Oil markets started the week on a fragile foot, almost breaking the key $100 per barrel support, on worries about China’s latest Covid situation and how its economic fallout from there could impact demand for crude from the world’s largest importer of the commodity.
The Federal Reserve’s impending rate hike decision for May, due later Wednesday, had also spooked investors across markets, with the central bank looking almost certain to impose a 50-basis, or quarter-percentage, point hike that would be the highest in more than 20 years in an effort to beat inflation growing at its fastest pace since the 1980s.
But European Commission President Ursula von der Leyen’s proposal for a phased oil embargo on Russia over its war in Ukraine, and sanctioning of Moscow’s top bank, put the market back in positive territory by Wednesday.
The gains are likely to continue after the Fed rate decision and into Thursday as oil traders turn their full attention to the monthly meeting of global oil alliance OPEC+, which is determined to keep a barrel at or above $100.
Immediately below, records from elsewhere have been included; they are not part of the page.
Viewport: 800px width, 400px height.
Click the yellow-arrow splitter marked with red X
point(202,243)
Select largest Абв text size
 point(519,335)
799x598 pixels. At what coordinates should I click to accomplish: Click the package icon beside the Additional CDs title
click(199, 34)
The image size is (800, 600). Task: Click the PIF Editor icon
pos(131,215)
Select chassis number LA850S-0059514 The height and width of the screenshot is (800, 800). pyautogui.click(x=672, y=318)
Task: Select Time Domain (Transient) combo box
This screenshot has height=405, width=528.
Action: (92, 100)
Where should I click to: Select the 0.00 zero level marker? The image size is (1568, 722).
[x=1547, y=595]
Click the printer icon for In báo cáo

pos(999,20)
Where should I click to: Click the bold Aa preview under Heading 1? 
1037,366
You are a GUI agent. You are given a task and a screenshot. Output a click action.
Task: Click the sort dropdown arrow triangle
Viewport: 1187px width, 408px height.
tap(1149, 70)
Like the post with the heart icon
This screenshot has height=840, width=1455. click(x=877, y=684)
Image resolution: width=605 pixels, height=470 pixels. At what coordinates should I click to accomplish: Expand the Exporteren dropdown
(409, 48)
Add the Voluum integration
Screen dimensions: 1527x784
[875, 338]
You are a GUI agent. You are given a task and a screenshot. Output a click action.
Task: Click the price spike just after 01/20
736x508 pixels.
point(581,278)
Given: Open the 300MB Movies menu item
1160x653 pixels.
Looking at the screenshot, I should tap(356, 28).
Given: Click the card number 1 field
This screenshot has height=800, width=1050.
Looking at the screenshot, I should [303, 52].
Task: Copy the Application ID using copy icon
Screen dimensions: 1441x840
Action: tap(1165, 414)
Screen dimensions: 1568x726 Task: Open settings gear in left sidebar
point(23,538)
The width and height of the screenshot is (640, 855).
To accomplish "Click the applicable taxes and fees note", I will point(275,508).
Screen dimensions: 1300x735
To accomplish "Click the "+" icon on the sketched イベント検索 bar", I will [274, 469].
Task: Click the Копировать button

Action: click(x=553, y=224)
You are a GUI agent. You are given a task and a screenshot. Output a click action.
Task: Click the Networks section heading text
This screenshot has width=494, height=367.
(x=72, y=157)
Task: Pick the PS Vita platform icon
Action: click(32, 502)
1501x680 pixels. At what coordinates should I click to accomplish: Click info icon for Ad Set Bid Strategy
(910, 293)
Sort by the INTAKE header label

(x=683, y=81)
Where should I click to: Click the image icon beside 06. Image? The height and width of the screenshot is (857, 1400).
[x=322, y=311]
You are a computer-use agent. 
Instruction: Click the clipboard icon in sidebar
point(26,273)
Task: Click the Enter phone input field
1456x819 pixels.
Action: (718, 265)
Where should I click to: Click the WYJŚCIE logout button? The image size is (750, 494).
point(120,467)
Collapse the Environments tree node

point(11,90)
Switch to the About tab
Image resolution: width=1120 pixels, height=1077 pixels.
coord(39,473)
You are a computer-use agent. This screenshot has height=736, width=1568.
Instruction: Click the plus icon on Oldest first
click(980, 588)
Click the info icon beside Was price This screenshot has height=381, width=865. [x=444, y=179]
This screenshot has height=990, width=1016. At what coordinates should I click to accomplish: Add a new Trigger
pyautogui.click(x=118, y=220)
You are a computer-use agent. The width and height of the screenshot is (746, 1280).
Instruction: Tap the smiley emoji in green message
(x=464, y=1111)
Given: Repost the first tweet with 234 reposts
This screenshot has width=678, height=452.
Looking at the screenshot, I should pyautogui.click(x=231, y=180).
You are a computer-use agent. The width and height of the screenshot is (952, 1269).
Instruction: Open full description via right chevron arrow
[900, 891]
OPEC+ has managed to push crude prices up at each of its meetings over the past year by offering a meager hike of 400,000 barrels per day in monthly production to a market where demand is well above, after the disruptions caused by Covid 2020. On top of that, the alliance, made up of 23 oil-exporting nations that include Saudi Arabia and Russia, has fallen short on its production pledges over the past year, adding to the rally in crude.
In Wednesday’s session, Brent crude, the London-traded global benchmark for oil, was up $3.39, or 3.2%, to $108.36 a barrel by 11:40 A.M. ET (15:40 GMT).
New York-traded West Texas Intermediate, or WTI, the benchmark for U.S. crude, was up $3.48, or 3.4%, to $105.89.
Weekly inventory data from the Energy Information Administration showing a surprise crude build for last week hit WTI briefly, though the bearish impact soon evaporated on numbers showing the U.S. emergency crude reserve having fallen to 21 years low as the Biden administration continued to release oil from there to a supply-starved market.
Notwithstanding crude’s renewed fervor to the upside, analysts said prices had to break beyond the $120 resistance for Brent and $115 for WTI to enter new bullish territory.
“In the bigger picture Brent crude is still in a broader $100 to $120 range and WTI in a $95 to $115,” said Jeffrey Halley, head of Asia Pacific research at online trading platform OANDA. “Only a weekly close above or below those levels signals a new directional move.”